The Firefox changes to really draw attention to certificate issues is,
regardless of what people have said about "usability" and "practicality,"
an important step.

However, there's something else being highlighted here. SSL certificates
have a major failing in that it is really spectacularly annoying and
difficult for some people to acquire them, and/or the value in paying more
than a trivial sum (or any sum) is hard to justify, etc.

For example, I have absolutely no desire to pay even a modest $15/year
per device to get all my various networking devices to have legitimate
SSL certificates; instead, we run our own local CA and import our root
CA cert into browsers. It's cheaper, *more* secure, etc. Nobody but us
will be logging into our devices, and our browsers have the local root CA
added.

Now, many sites just don't see the need, and self-signed certs are
the result.

This would seem to point out some critical shortcomings in the current SSL
system; these shortcomings are not necessarily technological, but rather
social/psychological. We need the ability for Tom, Dick, or Harry to be
able to crank out a SSL cert with a minimum of fuss or cost; having to
learn the complexities of SSL is itself a "fuss" which has significantly
and negatively impacted Internet security.

Somehow, we managed to figure out how to do this with PGP and keysigning,
but it all fell apart (I can hear the "it doesn't scale" already) with SSL.

... JG

If we had DNSSEC, we could do away with SSL CAs entirely. The owner
of each domain or host could publish a self-signed cert in a TXT RR,
and the DNS chain of trust would be the only form of validation needed.

If we had DNSSEC, we could do away with SSL CAs entirely.
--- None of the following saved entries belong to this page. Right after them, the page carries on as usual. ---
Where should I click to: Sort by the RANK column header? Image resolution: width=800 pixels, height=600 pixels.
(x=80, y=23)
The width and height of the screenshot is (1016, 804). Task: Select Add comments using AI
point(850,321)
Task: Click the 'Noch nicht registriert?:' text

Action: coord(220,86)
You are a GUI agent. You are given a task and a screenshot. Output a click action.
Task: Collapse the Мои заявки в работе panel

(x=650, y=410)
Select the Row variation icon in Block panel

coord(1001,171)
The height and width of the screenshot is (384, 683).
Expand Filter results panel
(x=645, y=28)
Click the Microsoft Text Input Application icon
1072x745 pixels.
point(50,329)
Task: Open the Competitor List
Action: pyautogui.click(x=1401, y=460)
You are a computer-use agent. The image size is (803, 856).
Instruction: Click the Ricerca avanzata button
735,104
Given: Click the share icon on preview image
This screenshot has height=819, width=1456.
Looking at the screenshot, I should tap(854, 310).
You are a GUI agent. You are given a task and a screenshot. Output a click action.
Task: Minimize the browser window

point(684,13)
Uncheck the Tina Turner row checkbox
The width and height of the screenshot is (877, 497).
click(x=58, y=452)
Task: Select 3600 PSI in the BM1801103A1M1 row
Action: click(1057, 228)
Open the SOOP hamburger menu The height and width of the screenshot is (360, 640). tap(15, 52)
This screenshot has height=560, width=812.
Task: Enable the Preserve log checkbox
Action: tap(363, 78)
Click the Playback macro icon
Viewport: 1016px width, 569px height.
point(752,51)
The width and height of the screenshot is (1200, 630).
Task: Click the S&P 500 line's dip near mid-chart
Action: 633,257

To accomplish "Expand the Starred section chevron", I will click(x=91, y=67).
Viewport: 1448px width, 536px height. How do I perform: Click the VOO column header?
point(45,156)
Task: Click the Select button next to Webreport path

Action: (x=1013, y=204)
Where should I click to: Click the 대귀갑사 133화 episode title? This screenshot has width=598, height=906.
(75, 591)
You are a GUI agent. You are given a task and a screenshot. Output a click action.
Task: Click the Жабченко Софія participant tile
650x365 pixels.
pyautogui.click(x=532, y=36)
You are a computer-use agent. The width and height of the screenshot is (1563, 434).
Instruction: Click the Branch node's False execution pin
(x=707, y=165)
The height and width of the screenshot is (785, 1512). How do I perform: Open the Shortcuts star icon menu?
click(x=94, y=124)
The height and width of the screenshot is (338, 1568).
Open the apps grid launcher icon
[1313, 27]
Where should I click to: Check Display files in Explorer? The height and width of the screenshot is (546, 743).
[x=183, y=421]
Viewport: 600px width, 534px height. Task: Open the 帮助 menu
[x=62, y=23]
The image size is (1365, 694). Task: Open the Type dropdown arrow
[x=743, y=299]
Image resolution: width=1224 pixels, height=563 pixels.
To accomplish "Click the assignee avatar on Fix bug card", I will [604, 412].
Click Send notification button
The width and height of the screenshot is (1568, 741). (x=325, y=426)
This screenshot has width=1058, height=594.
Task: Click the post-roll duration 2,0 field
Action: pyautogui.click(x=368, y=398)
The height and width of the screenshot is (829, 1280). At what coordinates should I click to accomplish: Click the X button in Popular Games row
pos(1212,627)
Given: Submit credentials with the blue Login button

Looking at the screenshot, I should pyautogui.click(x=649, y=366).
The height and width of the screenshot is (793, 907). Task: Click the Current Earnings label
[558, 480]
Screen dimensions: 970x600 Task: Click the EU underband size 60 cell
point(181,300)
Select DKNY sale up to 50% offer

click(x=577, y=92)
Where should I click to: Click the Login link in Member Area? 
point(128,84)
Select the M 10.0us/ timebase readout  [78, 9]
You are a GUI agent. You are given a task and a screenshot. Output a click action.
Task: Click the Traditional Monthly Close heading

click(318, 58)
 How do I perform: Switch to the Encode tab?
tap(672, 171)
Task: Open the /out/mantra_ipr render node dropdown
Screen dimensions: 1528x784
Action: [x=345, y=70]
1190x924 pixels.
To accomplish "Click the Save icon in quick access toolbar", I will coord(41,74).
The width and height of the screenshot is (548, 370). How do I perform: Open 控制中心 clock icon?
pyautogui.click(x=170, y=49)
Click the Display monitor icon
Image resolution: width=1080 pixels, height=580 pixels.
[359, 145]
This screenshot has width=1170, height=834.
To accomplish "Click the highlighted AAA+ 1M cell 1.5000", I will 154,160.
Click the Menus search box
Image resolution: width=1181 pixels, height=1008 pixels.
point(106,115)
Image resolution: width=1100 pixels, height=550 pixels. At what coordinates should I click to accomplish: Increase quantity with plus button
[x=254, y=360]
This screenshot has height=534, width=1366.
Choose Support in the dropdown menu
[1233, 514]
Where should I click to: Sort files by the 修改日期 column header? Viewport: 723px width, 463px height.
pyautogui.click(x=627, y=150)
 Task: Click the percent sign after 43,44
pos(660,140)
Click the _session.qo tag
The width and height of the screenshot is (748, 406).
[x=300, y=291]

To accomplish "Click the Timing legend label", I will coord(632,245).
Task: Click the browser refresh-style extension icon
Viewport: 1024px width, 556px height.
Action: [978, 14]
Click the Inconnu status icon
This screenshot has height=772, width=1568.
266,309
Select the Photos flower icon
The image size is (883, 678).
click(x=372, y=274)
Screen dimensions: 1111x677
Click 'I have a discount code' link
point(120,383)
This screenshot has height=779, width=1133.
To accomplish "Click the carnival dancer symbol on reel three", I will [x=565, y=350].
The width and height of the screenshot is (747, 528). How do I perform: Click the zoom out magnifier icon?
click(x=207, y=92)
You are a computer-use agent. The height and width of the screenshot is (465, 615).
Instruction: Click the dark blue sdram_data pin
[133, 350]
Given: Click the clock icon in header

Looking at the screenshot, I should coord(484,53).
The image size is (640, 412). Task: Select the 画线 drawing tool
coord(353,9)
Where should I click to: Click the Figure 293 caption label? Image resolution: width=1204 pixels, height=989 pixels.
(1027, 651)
The owner
of each domain or host could publish a self-signed cert in a TXT RR,

... or even in a CERT RR, as I heard various clever people talking about in some virtual hallway the other day. <http://www.isi.edu/in-notes/rfc2538.txt >.

and the DNS chain of trust would be the only form of validation needed.

Joe

perhaps i am a bit slow. but could someone explain to me how trust in dns data transfers to trust in an http partner and other uses to which ssl is put?

randy

If I can get secure answers to "www.bank.example IN CERT?" and "www.bank.example IN A?" then perhaps when I connect to www.bank.example:443 I can decide to trust the certificate presented by the server based on the trust anchor I extracted from the DNS, rather than whatever trust anchors were bundled with my browser.

That presumably would mean that the organisation responsible for bank.example could run their own CA and publish their own trust anchor, without having to buy that service from one of the traditional CA companies.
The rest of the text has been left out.